> **TASK DATA**:
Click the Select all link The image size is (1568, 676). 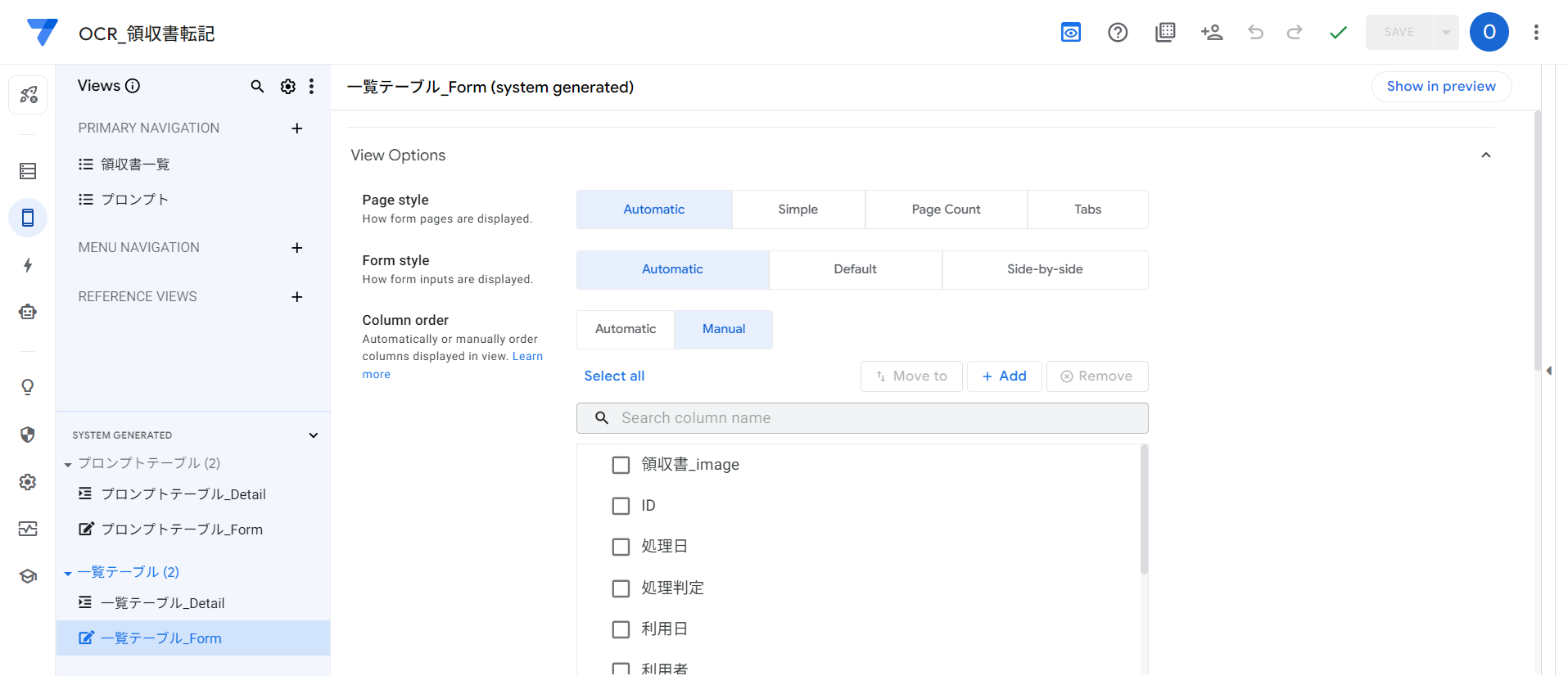[614, 376]
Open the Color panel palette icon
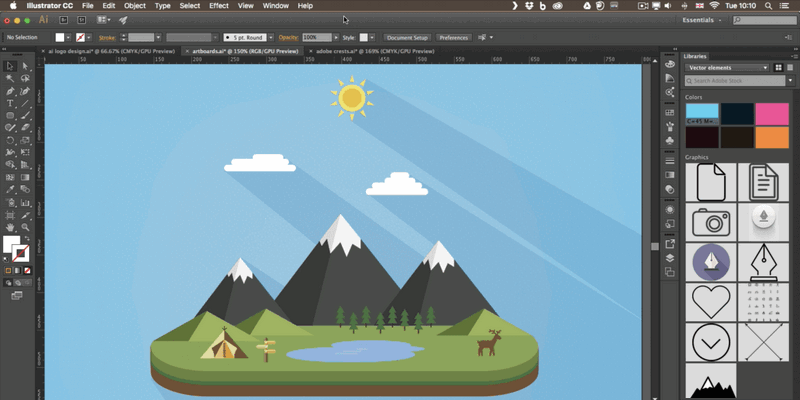The width and height of the screenshot is (800, 400). coord(669,64)
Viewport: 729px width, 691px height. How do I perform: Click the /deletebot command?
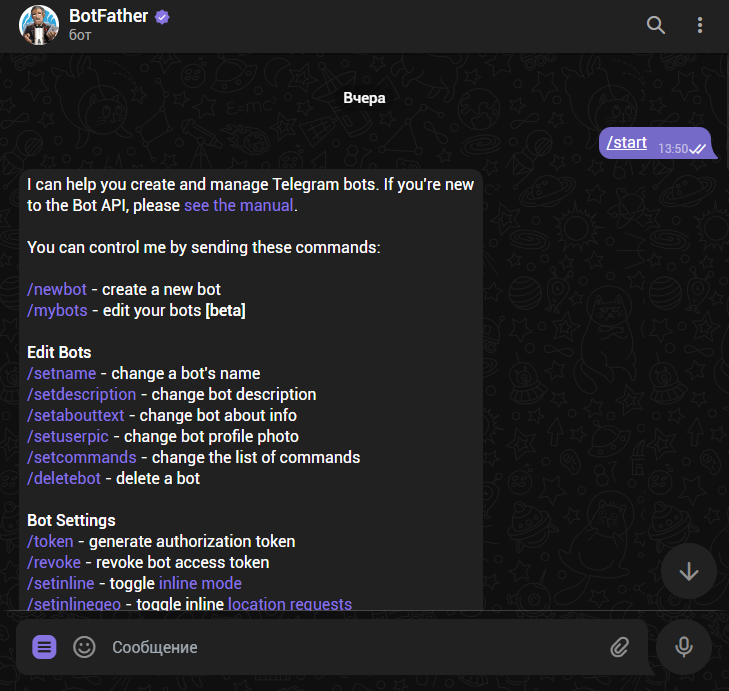point(64,478)
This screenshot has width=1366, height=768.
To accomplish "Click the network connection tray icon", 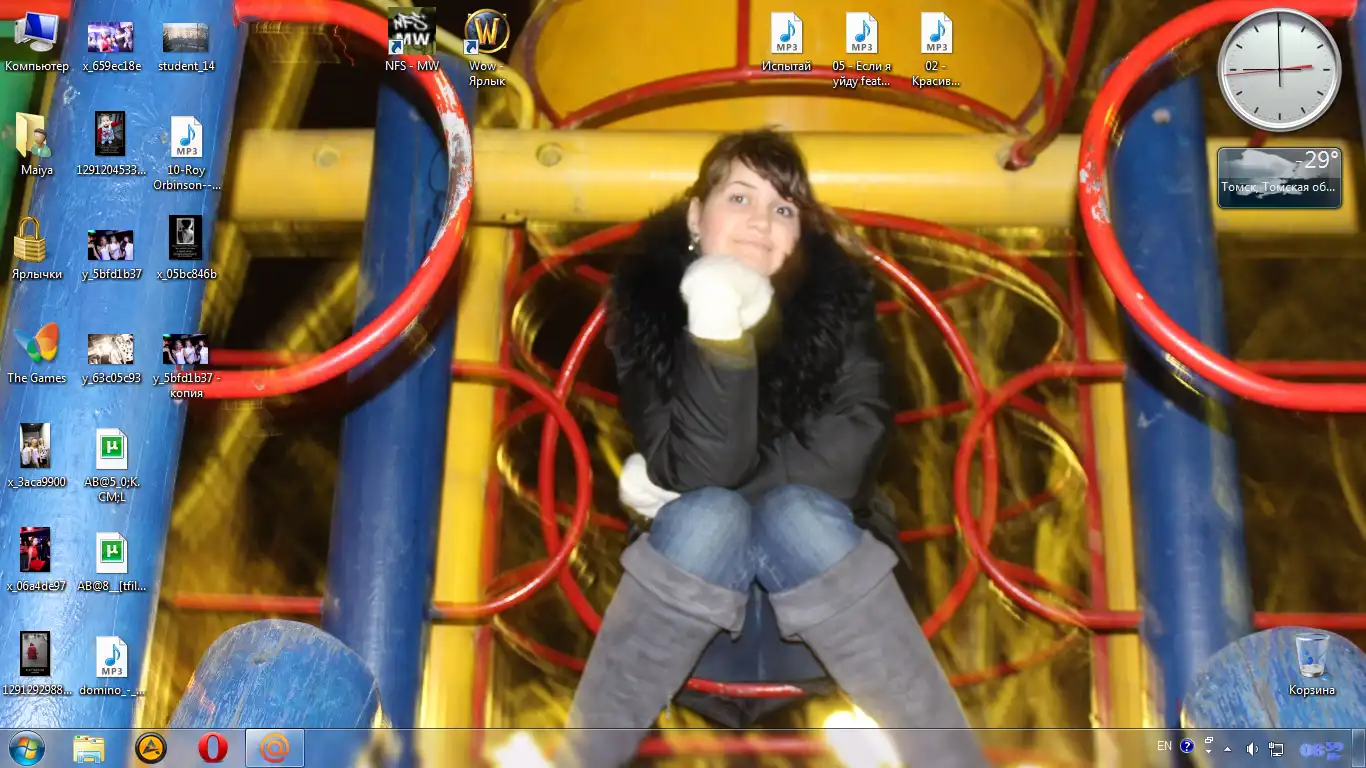I will coord(1276,748).
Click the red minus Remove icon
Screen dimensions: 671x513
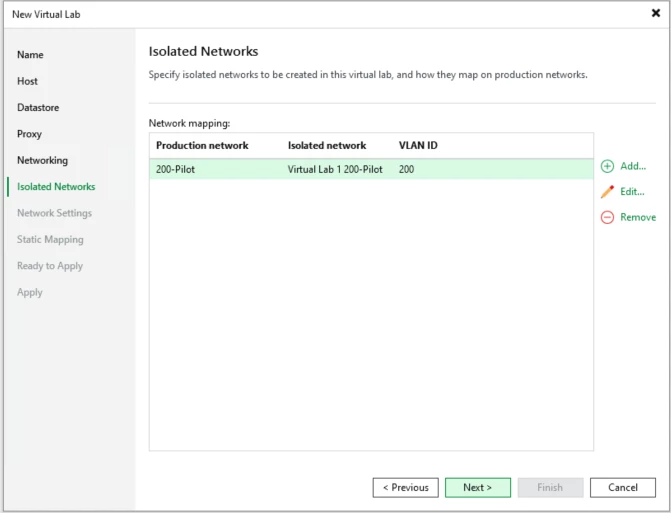click(607, 217)
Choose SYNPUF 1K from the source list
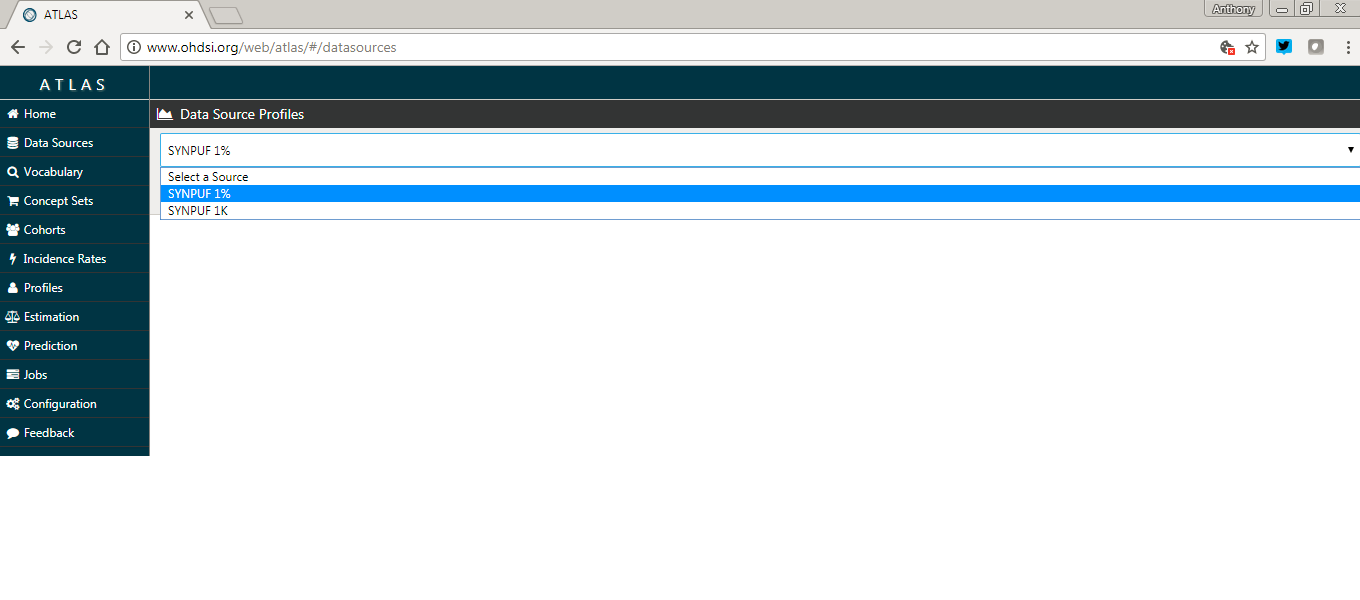Screen dimensions: 1360x600 [x=198, y=211]
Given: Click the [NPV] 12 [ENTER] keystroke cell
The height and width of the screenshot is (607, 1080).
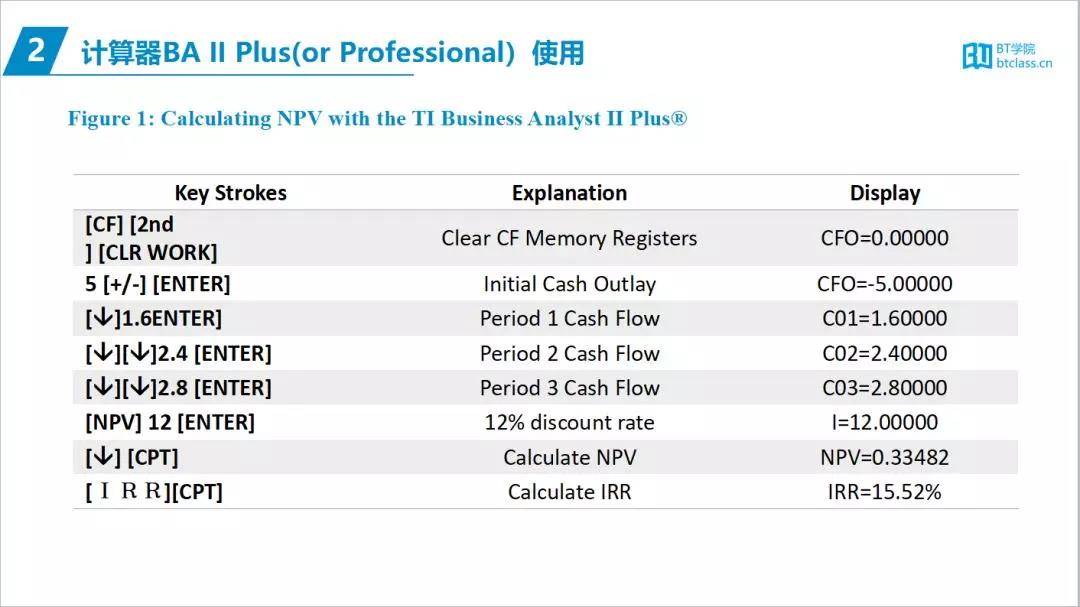Looking at the screenshot, I should coord(170,422).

> **EXERCISE OBJECTIVE**:
Pull out the entries above starting at the line containing "Given: Click the" and ending at the final line of the entries, copying each line word for word. Leave the pictures out of your answer.

> **FINAL RESULT**:
Given: Click the [NPV] 12 [ENTER] keystroke cell
The height and width of the screenshot is (607, 1080).
Looking at the screenshot, I should coord(170,422).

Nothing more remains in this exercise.